Standard Chartered Pays Over $1 Billion for Continuing Sanctions Violations (Part I of III)

Global banks are the poster children of sanctions violations and the importance of trade compliance.  At the top of the heap is Standard Chartered Bank.

In a long-awaited resolution of a multi-year investigation, the Justice Department, the Treasury Department’s Office of Foreign Asset Control (OFAC), the New York District Attorney’s (DANY), the Federal Reserve, the New York State Department of Financial Services (DFS) and the United Kingdom’s Financial Conduct Authority (FCA) announced a number of settlement agreements in connection with SCB’s violations of Iran Sanctions Programs.

Under the agreements, SCB agreed with the:

  • Justice Department to forfeit $240 million, a fine of $480 million and to extend its existing deferred prosecution agreement (DPA) for an additional two years;
  • Department of Treasury’s Office of Foreign Asset Control (OFAC) to pay total penalties of $657 million; the Federal Reserve to pay penalties of $163 million; the New York Department of Financial Services to pay total penalties of $180 million; and the UK’s Financial Conduct Authority to pay total penalties of $133 million; and  
  • New York District Attorney’s Office to pay a financial penalty of $292 million and extend its DPA with DA-NY for two years.

The Justice Department agreed to credit a portion of these payments and reduced its fine for SCB from $480 million to $52 million, along with the $240 million forfeiture. 

After crediting these payments, SCB is paying a total of over $1.6 billion, consisting of: $240 million in forfeiture, $52 million to DOJ; $657 million to OFAC; $768 million (NY-DA, Federal Reserve, NYDFS and UK FCA). 

At the same time, DOJ filed a new two-count felony information with the US District Court in the District of Columbia which added a second count to an original information filed on December 10, 2012.  The first count filed in 2012 charged SCB with a criminal conspiracy from 2001 to 2007 to violate the International Emergency Economic Powers Act (IEEPA).  In the 2012 settlement, SCB agreed to pay a criminal fine of $227 million.

In the newly-added second count, SCB agreed to defer prosecution of a second IEEPA conspiracy from 2007 to 2011, which resulted in SCB processing approximately 9,500 U.S. dollar transactions to benefit Iranian individuals and entities totaling approximately $240 million.
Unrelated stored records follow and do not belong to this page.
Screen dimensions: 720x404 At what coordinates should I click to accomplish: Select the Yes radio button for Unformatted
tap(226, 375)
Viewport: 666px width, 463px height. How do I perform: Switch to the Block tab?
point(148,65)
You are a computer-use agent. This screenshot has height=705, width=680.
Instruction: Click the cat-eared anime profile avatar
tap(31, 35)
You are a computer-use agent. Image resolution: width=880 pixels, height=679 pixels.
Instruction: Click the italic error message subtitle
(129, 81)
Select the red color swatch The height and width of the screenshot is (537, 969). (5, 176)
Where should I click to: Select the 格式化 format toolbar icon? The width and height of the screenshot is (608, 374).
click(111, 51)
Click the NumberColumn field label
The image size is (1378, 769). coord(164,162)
The Justice Department also announced the indictment of an Iranian national, Mahmoud Reza Elyassi, and the guilty plea of a former SCB employee for a criminal conspiracy to violate the Iran Sanctions Program.

SCB’s sanctions violations arose from activities in SCB’s Dubai and London offices.  Elyassi, an Iranian national who maintained business accounts in SCB’s Dubai branch, conducted foreign currency transactions in US dollars.  SCB’s former employees knew that Elyassi’s business organizations operated from Iran and benefit Iranian interests, and helped Elyassi disguise his Iran connections to avoid detection by SCB officials.

Elyassi and co-conspirators registered numerous general trading companies in the United Arab Emirates and then used these companies as front for money exchange transactions to benefit his business operations in Iran.

For its part, SCB admitted to processing approximately 9,500 US dollar transactions through the United States in violation of the Iran Sanctions Program.  SCB has engaged in significant remediation including the enhancement of its US sanctions compliance program and improvements to its financial crime compliance program.  SCB fully cooperated with the government’s investigation, including by producing significant evidence of criminal wrongdoing by individuals.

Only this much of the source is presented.